Give back each line below verbatim.

• • • •

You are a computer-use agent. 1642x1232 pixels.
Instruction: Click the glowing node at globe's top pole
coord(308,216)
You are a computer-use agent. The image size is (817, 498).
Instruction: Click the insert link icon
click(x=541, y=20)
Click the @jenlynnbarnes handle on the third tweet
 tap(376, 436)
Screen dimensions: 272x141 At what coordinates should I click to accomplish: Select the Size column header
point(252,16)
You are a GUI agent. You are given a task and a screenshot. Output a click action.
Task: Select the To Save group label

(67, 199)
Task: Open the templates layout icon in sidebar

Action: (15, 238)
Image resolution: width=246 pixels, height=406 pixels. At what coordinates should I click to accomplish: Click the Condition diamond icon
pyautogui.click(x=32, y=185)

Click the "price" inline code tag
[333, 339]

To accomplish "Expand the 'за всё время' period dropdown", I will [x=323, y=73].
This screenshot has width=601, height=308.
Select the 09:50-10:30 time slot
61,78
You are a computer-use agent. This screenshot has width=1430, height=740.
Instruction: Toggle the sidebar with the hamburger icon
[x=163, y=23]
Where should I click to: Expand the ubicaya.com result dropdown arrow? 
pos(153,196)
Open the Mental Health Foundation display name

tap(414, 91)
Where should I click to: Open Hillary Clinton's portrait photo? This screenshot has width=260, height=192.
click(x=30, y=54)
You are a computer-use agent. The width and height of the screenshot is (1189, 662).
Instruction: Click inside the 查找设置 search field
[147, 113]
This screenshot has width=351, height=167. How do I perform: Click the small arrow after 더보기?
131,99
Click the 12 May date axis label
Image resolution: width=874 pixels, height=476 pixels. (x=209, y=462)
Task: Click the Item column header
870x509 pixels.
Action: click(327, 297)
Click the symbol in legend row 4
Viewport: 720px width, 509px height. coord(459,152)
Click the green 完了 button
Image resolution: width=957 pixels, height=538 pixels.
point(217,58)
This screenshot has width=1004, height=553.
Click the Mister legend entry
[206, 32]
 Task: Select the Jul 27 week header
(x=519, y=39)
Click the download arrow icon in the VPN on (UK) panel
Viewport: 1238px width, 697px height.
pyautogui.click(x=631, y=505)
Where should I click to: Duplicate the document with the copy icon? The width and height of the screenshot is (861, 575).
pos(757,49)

• • • •

Exercise result ▸
You are a computer-use agent. 1642x1232 pixels.
Instruction: Click the glowing node at globe's top pole
coord(308,216)
You are a computer-use agent. The image size is (817, 498).
Instruction: Click the insert link icon
click(x=541, y=20)
Click the @jenlynnbarnes handle on the third tweet
 tap(376, 436)
Screen dimensions: 272x141 At what coordinates should I click to accomplish: Select the Size column header
point(252,16)
You are a GUI agent. You are given a task and a screenshot. Output a click action.
Task: Select the To Save group label

(67, 199)
Task: Open the templates layout icon in sidebar

Action: (15, 238)
Image resolution: width=246 pixels, height=406 pixels. At what coordinates should I click to accomplish: Click the Condition diamond icon
pyautogui.click(x=32, y=185)

Click the "price" inline code tag
[333, 339]

To accomplish "Expand the 'за всё время' period dropdown", I will [x=323, y=73].
This screenshot has width=601, height=308.
Select the 09:50-10:30 time slot
61,78
You are a computer-use agent. This screenshot has width=1430, height=740.
Instruction: Toggle the sidebar with the hamburger icon
[x=163, y=23]
Where should I click to: Expand the ubicaya.com result dropdown arrow? 
pos(153,196)
Open the Mental Health Foundation display name

tap(414, 91)
Where should I click to: Open Hillary Clinton's portrait photo? This screenshot has width=260, height=192.
click(x=30, y=54)
You are a computer-use agent. The width and height of the screenshot is (1189, 662).
Instruction: Click inside the 查找设置 search field
[147, 113]
This screenshot has width=351, height=167. How do I perform: Click the small arrow after 더보기?
131,99
Click the 12 May date axis label
Image resolution: width=874 pixels, height=476 pixels. (x=209, y=462)
Task: Click the Item column header
870x509 pixels.
Action: click(327, 297)
Click the symbol in legend row 4
Viewport: 720px width, 509px height. coord(459,152)
Click the green 完了 button
Image resolution: width=957 pixels, height=538 pixels.
point(217,58)
This screenshot has width=1004, height=553.
Click the Mister legend entry
[206, 32]
 Task: Select the Jul 27 week header
(x=519, y=39)
Click the download arrow icon in the VPN on (UK) panel
Viewport: 1238px width, 697px height.
pyautogui.click(x=631, y=505)
Where should I click to: Duplicate the document with the copy icon? The width and height of the screenshot is (861, 575).
pos(757,49)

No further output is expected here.